The bot sends small audio chunks (e.g., 1600 bytes ≈ 200 ms of μ-law audio) continuously, and it needs to know when each chunk has actually been played by Asterisk before generating or sending the next one.
Right now, Asterisk buffers the incoming media and plays it in real time, but there’s no per-chunk acknowledgment mechanism.
We explored the following options:
REPORT_QUEUE_DRAINED → triggers only when the entire media queue becomes empty. This doesn’t help when the client needs acknowledgment after specific chunks (e.g., after two frames but before more are sent).
FLUSH_MEDIA → can clear buffered audio, but doesn’t provide playback confirmation.

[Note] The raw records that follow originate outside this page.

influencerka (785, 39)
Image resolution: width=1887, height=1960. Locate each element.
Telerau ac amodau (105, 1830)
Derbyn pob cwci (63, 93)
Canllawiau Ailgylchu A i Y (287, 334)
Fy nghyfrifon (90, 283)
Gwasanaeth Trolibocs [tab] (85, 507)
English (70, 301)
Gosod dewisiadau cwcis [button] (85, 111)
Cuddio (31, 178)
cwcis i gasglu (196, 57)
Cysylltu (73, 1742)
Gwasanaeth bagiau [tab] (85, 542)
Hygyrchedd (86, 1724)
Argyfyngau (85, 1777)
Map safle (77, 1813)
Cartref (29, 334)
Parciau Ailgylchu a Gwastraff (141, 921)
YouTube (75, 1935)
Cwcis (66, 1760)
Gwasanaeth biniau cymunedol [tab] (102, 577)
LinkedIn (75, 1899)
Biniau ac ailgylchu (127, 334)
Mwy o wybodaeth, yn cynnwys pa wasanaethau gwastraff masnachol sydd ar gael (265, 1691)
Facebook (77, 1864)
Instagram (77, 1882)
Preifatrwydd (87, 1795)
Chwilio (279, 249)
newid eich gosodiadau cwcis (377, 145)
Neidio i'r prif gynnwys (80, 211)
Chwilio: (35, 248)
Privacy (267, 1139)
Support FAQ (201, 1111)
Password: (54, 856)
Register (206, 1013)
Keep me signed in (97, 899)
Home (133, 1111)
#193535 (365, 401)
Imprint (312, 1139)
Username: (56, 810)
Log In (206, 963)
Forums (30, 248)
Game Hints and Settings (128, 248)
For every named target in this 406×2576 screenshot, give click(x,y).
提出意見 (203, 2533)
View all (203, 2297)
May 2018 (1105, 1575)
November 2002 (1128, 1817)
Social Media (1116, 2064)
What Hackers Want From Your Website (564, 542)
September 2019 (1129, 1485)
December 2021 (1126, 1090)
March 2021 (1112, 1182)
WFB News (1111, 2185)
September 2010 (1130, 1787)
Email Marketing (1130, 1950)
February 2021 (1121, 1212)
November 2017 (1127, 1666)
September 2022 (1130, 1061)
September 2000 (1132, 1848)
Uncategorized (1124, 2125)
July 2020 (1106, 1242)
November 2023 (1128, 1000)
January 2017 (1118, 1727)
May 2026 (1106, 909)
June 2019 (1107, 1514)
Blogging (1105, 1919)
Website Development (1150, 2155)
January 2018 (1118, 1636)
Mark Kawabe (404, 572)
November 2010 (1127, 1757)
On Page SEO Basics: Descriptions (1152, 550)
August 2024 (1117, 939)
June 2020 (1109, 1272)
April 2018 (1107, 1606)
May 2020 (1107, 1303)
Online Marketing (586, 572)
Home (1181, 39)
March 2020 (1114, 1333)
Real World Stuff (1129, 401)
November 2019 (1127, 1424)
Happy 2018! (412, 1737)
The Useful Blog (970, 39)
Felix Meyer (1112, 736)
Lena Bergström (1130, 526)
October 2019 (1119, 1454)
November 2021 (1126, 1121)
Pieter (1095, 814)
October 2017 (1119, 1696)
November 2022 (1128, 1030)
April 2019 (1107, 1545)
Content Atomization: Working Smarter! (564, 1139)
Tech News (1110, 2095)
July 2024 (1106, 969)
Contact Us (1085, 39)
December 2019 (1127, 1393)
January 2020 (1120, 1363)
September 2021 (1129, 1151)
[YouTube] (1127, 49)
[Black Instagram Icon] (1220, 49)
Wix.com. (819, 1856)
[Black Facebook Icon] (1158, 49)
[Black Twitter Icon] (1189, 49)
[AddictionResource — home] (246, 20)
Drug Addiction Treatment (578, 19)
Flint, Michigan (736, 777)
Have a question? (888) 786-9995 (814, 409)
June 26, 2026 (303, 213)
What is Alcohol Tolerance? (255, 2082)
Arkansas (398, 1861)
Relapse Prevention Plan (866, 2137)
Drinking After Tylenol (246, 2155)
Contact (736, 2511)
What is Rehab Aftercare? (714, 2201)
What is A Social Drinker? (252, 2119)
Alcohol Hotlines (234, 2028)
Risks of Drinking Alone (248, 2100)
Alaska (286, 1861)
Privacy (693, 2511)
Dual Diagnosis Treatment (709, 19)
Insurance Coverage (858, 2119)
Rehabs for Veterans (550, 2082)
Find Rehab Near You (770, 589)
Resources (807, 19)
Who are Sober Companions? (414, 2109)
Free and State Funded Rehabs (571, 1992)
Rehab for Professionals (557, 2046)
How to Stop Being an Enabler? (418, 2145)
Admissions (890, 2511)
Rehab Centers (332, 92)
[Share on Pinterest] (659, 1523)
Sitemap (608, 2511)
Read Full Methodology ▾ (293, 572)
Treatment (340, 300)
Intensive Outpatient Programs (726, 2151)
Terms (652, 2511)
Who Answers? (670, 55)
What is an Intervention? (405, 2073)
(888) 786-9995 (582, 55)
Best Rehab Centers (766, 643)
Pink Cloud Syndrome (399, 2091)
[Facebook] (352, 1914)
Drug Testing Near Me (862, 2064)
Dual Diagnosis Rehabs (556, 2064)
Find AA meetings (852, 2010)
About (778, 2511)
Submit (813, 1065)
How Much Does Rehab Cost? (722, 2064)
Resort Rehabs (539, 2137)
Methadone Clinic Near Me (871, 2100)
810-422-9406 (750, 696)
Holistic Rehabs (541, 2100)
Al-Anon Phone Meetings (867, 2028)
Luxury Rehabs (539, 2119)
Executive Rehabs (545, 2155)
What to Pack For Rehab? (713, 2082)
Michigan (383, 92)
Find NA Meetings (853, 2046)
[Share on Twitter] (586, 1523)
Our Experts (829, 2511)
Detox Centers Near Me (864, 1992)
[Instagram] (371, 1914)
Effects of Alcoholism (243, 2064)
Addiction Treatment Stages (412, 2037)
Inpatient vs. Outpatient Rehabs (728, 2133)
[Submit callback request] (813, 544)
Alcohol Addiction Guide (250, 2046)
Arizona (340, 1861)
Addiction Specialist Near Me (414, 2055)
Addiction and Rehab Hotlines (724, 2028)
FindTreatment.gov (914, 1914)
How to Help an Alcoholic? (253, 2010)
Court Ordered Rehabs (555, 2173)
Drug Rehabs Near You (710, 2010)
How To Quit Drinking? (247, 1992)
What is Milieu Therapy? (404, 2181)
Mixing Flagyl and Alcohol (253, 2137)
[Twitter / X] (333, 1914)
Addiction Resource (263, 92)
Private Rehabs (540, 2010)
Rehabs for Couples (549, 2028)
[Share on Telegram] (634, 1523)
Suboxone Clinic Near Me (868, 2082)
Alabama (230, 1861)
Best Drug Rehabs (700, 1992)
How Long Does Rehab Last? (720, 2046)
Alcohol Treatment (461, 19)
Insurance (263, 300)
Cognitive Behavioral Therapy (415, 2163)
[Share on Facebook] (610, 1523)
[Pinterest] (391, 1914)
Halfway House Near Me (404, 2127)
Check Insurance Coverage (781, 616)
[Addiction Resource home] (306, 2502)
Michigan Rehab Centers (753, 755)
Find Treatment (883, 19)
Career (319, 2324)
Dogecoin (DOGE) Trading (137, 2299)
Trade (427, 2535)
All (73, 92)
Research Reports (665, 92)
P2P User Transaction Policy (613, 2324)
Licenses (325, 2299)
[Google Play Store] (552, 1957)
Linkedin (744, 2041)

MEDIA_XOFF / MEDIA_XON → handles flow control but not playback progress.
Our use case requires fine-grained feedback because the AI engine generates speech in real time and must know exactly when the previous segment has been played to decide when to generate and stream the next part. Without this, we either overfill the buffer (causing latency) or underflow (causing gaps).
Question:
Is there any existing or planned mechanism in Asterisk’s WebSocket media driver to acknowledge when a certain portion of the queued audio has been consumed or played — for example, per-frame or per-byte playback callbacks or progress events?
Such a feature would be extremely helpful for low-latency AI voice streaming applications that require tight synchronization with Asterisk playback.
There’s a feature requests issue tracker[1] and a normal issue tracker[2]. If you don’t see anything, then chances are the answer is no and you can then file a feature request.
Note that any such event would be when media is provided to the Asterisk core, there is no indication when it has actually been sent or heard by any other party.